━━━ Source excerpt
Officials from both the union and the Bloomberg administration have heralded the deal as a victory, saying that it strikes a balance between changes to salaries and work rules – and will ultimately serve the city’s 1.1 million public school children.


In a vote much closer than expected, about 63% of the union’s members who cast ballots chose to accept the pact.


The president of the union, Randi Weingarten, said she hoped the new contract would improve relations between teachers and the Bloomberg administration.


“It is my hope that with this agreement, we can put the bitterness of the last few years behind us and work together to provide the highest quality education for our students,” Ms. Weingarten said in a written statement last night. “We are waiting to see if the chancellor will become a partner, and not an adversary.”


About 87% of the union’s eligible members submitted ballots over the past week. The official tally, counted by the American Arbitration Association, was 54,473 to 32,144. The union includes roughly 83,000 teachers and about 17,000 other school workers such as nurses and secretaries.


The retroactive contract calls for a 15% raise over 52 months. The new work rules will be phased in.


Starting in February, teachers will work an additional 37 and a half minutes, Monday through Thursday, to create a new after-school session for struggling students. Those classes will be held immediately after dismissal and capped at 10 students. The classes were created in part by 50 additional classroom minutes added to the work week in this new contract, in part by additional minutes added in the previous contract.
━━━━━━
━━━ Information supplied
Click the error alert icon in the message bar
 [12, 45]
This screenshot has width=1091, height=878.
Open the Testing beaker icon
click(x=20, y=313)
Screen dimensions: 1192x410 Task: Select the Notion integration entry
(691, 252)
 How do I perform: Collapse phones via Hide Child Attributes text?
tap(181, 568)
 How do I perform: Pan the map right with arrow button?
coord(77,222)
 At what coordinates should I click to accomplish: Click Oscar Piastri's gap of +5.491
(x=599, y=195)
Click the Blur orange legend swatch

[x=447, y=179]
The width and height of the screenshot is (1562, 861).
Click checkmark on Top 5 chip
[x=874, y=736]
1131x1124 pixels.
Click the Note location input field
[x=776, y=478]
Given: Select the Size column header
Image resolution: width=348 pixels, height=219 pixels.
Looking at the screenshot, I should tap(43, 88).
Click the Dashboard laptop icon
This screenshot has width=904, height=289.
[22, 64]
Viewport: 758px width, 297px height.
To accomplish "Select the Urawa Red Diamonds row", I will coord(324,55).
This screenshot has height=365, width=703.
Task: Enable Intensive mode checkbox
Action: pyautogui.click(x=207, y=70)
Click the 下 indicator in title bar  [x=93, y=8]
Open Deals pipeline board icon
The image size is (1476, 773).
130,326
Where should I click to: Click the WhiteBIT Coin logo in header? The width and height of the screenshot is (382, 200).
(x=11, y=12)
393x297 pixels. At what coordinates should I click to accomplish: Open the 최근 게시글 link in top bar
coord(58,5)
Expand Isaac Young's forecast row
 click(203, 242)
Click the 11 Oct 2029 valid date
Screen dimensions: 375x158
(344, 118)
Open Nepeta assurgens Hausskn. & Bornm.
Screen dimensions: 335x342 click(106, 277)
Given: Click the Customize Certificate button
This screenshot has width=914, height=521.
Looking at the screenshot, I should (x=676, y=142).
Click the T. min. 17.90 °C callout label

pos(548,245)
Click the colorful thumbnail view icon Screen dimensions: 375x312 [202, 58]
━━━━━━
Requirement 1 »
Answer these questions using the article on the teachers' union contract:
(a) About what percentage of the union members who cast ballots voted to accept the pact?
(b) Which organization counted the official tally?
(c) What is the maximum number of students in the new after-school classes?
Requirement 2 » How would you render this sentence from the article on the teachers' union contract in Spanish: "The retroactive contract calls for a 15% raise over 52 months."
Requirement 3 » Continue the article on the teachers' union contract from where it stops.

Response 1 »
(a) About 63%.
(b) The American Arbitration Association.
(c) 10 students.

Response 2 » El contrato retroactivo prevé un aumento del 15% a lo largo de 52 meses.

Response 3 »
In September, teachers will report back to school two days earlier for professional development. They will also use Brooklyn-Queens Day – teachers in those boroughs previously had the day off – for an additional day of training.


Teachers interviewed by the Sun said they are not as upset about the additional time as what they say they have to “give back.” As part of the deal, they can once again be assigned to hallway patrol and cafeteria duty. Their ability to challenge negative evaluations will also be diminished under the terms of the new contract.


In a coup for newer teachers, educators will no longer be able to “bump” teachers with less seniority out of a coveted school slot.


“I’ve always believed that teachers deserve considerably higher pay and better working conditions, but arcane work rules that get in the way of teaching and learning need to be removed from the contract, and this goes a measure towards accomplishing that goal,” the chairwoman of the City Council’s Committee on Education, Eva Moskowitz, said.


The new pact is expected to cost the city $350 million more than it budgeted for the current fiscal year, increasing to $600 million and then to $750 million when it takes full effect in following years.


Because the contract is retroactive, teachers will also receive a sizeable check in December, ranging between $2,819 and $5,771, depending on seniority.


The new pact will expire on October 12, 2007. The teachers have been working without a contract for about two and a half years. Ms. Weingarten said the union will now focus on fighting for smaller class sizes and making pre-kindergarten available to all 4-year-olds.


Mayor Bloomberg said last night that he looked forward to working with the union.


“I am pleased that the UFT has ratified a new contract; it is good for teachers, the City, and most importantly, our school children,” he said in a statement. “The new contract gives teachers a substantial raise and enables the Department of Education to implement changes to further efforts to reform and improve the entire school system.”


Jeffrey Kaufman, a teacher at the Austin MacCormick Island Academy on Rikers Island who helped lead the charge against the contract, said he thought the close vote sent a strong message to the union. “We’re telling the leadership that they’re not leading the union properly. I think our message came out clearly, and I think it’s going to be a very difficult next couple of years,” he said.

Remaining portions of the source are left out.